If initial.param = "minimize" (defaullt) robust initial values are computed by minimizing the sum of the squared robustified estimating equations using optim (see Details). If initial.param = "exclude" robust initial values of parameters are computed by discarding outlying observations based on the “robustness weights” of the initial fit of the regression model by lmrob and fitting the spatial linear model by Gaussian REML to the pruned data set (see Details). For initial.param = "no" no initial parameter values are computed and the estimating equations are solved with the initial values passed by param and aniso to georob.

control

a list specifying parameters that control the behaviour of georob. Use the function georob.control and see its help page for the components of control.

verbose

positive integer controlling logging of diagnostic messages to the console during model fitting. verbose = 0 largely suppresses such messages and verbose = 4 asks for most verbose output (see control arguments of nleqslv and optim and georob.control for information how to fine tuning diagnostic output generated by nleqslv and optim).

...

can be used to specify list components of control directly.

Details

georob fits a spatial linear model by robust or Gaussian REML (Kuensch et al., 2011, Kuensch et al., in preparation). georobIntro describes the employed model and briefly sketches the robust REML estimation and the robust external-drift kriging method. Here, we describe further details of georob.
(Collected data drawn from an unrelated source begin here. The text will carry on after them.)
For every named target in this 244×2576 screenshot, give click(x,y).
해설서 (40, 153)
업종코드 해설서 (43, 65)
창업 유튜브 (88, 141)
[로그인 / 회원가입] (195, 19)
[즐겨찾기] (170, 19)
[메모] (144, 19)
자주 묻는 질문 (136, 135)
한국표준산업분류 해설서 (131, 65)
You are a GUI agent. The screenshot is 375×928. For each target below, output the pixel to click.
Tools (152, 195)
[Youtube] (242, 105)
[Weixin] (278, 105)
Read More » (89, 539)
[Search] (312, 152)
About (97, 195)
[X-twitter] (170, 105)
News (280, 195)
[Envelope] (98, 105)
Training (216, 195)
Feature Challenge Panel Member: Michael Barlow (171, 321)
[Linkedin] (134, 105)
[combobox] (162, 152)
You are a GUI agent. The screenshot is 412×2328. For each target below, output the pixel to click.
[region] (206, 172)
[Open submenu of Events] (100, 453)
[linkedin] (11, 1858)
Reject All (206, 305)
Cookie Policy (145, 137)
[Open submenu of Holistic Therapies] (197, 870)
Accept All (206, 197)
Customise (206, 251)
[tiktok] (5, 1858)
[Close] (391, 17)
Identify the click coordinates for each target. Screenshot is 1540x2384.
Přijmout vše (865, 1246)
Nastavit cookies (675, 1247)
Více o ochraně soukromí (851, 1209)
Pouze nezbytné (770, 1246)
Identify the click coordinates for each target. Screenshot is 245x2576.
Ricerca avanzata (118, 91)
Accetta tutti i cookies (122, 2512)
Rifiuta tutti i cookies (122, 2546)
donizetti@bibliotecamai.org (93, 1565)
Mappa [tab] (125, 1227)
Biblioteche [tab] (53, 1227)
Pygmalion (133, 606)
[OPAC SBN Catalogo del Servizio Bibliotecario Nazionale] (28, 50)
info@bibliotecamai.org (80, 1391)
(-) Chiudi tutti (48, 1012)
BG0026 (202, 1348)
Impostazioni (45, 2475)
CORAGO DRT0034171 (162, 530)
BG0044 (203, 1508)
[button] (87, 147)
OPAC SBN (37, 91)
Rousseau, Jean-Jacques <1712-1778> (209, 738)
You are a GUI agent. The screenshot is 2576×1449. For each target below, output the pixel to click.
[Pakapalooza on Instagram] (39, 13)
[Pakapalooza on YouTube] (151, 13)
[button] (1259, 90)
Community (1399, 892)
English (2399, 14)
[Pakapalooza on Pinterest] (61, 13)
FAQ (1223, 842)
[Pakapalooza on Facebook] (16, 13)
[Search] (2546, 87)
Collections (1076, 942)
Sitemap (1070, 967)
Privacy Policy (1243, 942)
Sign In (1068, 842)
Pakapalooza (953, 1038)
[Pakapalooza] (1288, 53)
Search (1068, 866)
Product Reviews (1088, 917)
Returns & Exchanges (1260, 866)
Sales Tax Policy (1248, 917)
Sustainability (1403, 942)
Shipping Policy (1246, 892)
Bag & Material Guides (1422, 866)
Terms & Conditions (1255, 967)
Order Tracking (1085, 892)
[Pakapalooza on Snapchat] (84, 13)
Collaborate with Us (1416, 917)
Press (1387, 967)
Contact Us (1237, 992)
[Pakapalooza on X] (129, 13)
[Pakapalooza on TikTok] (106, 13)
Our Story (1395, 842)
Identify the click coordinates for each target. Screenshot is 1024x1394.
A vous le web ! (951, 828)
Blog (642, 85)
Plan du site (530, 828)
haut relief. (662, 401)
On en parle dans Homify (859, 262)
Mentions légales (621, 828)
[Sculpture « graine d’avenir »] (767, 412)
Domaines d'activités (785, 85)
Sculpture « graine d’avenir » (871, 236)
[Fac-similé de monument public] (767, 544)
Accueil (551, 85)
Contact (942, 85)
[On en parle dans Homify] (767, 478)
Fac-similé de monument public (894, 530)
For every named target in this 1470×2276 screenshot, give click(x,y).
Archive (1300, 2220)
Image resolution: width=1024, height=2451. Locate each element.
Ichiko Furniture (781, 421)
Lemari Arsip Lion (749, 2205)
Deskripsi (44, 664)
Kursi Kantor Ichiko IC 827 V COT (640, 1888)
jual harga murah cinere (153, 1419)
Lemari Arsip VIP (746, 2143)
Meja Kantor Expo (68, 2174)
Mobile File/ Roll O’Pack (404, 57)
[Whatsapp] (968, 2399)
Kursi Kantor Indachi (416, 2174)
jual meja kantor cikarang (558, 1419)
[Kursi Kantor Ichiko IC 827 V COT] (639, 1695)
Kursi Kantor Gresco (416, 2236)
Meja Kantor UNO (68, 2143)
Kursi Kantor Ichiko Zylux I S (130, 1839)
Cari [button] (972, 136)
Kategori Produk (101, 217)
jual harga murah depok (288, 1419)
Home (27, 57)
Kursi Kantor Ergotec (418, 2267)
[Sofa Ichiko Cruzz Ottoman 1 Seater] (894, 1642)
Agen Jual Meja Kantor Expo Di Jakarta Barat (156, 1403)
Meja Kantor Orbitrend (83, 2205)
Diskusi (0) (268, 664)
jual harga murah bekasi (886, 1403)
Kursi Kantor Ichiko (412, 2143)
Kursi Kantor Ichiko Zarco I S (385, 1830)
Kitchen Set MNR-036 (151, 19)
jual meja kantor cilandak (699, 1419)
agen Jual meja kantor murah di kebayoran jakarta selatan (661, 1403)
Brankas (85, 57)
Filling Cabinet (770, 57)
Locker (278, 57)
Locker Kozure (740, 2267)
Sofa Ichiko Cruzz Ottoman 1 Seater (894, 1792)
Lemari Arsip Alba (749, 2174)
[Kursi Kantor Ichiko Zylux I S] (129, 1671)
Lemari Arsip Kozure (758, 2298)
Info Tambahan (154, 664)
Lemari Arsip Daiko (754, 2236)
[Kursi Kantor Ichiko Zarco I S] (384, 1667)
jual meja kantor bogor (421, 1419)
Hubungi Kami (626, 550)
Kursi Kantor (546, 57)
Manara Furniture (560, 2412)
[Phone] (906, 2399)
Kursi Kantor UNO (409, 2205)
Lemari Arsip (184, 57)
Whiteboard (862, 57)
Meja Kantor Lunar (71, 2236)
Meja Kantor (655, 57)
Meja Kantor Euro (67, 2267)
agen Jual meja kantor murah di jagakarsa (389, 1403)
Implemented variogram models

Currently, all except one (model hyperbolic) basic variogram models of the package RandomFields, valid in R^d, d > 1, can be fitted by georob (see argument variogram.models for a list of implemented models). Some of these models have in addition to variance, snugget, nugget and scale further parameters. Initial values of these parameters (param) and fitting flags (fit.param) must be passed to georob by the same names as used for the argument param of Variogram. Use the function param.names to list additional parameters of a given variogram.model.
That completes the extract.